● **Document passage**
* * * * * * *

Auden noticed a retreat from universal principles in the 1930s - communism was fine in ‘semi-barbaric’ Russia but would have been a screaming outrage in a civilised country. He should have been alive today.
With no socialism to provide international solidarity, good motives of tolerance and respect for other cultures have had the unintended consequence of leading a large part of post-modern liberal opinion into the position of 19th-century imperialists. It is presumptuous and oppressive to suggest that other cultures want the liberties we take for granted, their argument runs. So it may be, but believe that and the upshot is that democracy, feminism and human rights become good for whites but not for browns and brown-skinned people who contradict you are the tools of the neo-conservatives. On the other hand when confronted with a movement of contemporary imperialism - Islamism wants an empire from the Philippines to Gibraltar - and which is tyrannical, homophobic, misogynist, racist and homicidal to boot, they feel it is valid because it is against Western culture. It expresses its feelings in a regrettably brutal manner perhaps, but that can’t hide its authenticity.
But it is the incidental argument in Cohen’s chain reasoning that is most significant. He knows that socialism as an ideology with scientific pretensions is dead: all that is left is manner.
I’m sure that any halfway competent political philosopher could rip the assumptions of modern middle-class left-wingery apart. Why is it right to support a free market in sexual relationships but oppose free-market economics, for instance? But his criticisms would have little impact. It’s like a religion: the contradictions are obvious to outsiders but don’t disturb the faithful. You believe when you’re in its warm embrace.

* * * * * * *

● **Given data**
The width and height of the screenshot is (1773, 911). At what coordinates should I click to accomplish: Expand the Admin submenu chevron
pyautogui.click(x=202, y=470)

* * * * * * *

● **Written problem**
Extract the stretch of the essay from "But it is the" through "left is manner.", copying it word for word. The data comes from a separate source.

● **Task solution**
But it is the incidental argument in Cohen’s chain reasoning that is most significant. He knows that socialism as an ideology with scientific pretensions is dead: all that is left is manner.